Transcription Loop

So this is a fascinating error. While reading a missive on Austro-Prussian negotiations (c. 1879), Leo got caught in a terrible loop of transcribing “Königin” over 800 consecutive times. Of course, this is concerning from a technical point of view, as getting caught in a loop like this is quite bad on its own, but moreover, the word “Königin” is not the correct word found in the text. The sentence Leo got stuck on says “S[eine] kais[erliche] hoheit des Kronprinzen von uns veraulasst wurde”, but Leo read “v[. ]Gefäit des Königin zu Königin Königin…”, which makes no sense.

There are other minor transcription errors, such as at the beginning of that paragraph, Leo writes “Lange” where it should read “Lage”, and the page being given the wrong number. But to whatever degree Leo incorporates grammar into its output, it may be worth noting a few abbreviations that is continually misreads:

“Ew.” = “Eure Hoheit” (your highness)
“S. Maj.” = “Seine Majestät” (his majesty)
“gez.” = “Gezeichnet” (signed)
“usw” = “und so wieder” (and so on/et cetera)
“z. B.” = “zum Beispiel” (for example)

This is not an exhaustive list, but perhaps I can compile more of these examples as they come to me, as they would make a better product, should Leo be able to recognize them. “S.” is particularly hard for the program, as with contemporary writing styles, capital Ss look like modern capital Vs, meaning that if Leo does take grammar into consideration, it may think it’s looking at an abbreviated “von”, which would be quite the red herring.

1 Like

Thanks Christian! Please see here for some information on these kinds of transcription errors:

We’ll be releasing a new model some time next week and we’re hoping that the updated version will get on better with this kind of material. Unfortunately some German handwriting styles are still not well represented in the training data but this should be fixed in the coming months.

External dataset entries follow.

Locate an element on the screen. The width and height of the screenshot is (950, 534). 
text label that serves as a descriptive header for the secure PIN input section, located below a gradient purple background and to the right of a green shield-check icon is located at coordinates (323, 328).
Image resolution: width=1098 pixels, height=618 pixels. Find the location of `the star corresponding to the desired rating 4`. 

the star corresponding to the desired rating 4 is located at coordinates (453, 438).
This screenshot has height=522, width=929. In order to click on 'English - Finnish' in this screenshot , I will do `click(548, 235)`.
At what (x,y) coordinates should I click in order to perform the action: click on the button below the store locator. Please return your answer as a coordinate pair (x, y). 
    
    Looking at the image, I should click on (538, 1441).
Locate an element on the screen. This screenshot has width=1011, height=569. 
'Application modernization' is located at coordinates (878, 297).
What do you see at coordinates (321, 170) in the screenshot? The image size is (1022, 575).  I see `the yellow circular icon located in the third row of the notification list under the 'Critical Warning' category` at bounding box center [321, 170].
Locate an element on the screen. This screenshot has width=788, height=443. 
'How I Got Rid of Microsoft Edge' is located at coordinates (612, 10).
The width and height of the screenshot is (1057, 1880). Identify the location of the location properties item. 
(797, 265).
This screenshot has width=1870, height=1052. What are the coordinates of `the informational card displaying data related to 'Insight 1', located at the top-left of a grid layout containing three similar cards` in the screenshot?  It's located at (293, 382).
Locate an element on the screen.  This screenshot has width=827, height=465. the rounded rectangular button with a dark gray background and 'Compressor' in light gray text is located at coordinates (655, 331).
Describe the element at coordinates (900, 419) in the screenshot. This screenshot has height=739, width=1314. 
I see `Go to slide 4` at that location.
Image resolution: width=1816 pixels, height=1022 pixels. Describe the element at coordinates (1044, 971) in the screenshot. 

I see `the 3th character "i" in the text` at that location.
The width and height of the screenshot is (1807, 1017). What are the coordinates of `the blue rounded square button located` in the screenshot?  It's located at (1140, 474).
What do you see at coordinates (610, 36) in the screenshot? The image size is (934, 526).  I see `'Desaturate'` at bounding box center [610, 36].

I’m having the same issue.

When working with an early 19th century birth record in French, Leo seems to have a number of problems. The first is inaccurate transcription, to the point that it’s easier to do this without AI aid.The second is a sort of doom loop where Leo keeps repeating the same sentence. I think that this shows Leo a bit beyond its capacities, at least with its present training.

Here is the transcription loop (cut off at a few repetitions: it goes on for about thirty). After that I’m pasting the part of the original.

j’acquiers et avons l’attuation a la grenouille aux
deux Bourhays Commune d’archibouy et avons nous à
vous et au soixant du Soi Suzanne
de la Chavannes et de la Chavannes
opposition ne nous soit garder ne un mois de la dite Commune
de la dite Commune de la Chavannes et que deux
parties sont Mme de la Chavannes et Suzanne et
avons donné de la soi l’ent droit qui
et Suzanne Clerk sont une le mariage de tout qui
nous avons donné le
d’atture qu’au nous de la soi l’ent droit qui
et Suzanne Clerk sont une le mariage de tout qui
nous avons donné le
d’atture qu’au nous de la soi l’ent droit qui
et Suzanne Clerk sont une le mariage de tout qui
nous avons donné le

Thanks Paul. Was it just this one or did you notice any patterns about the kinds of sources that this tends to happen with?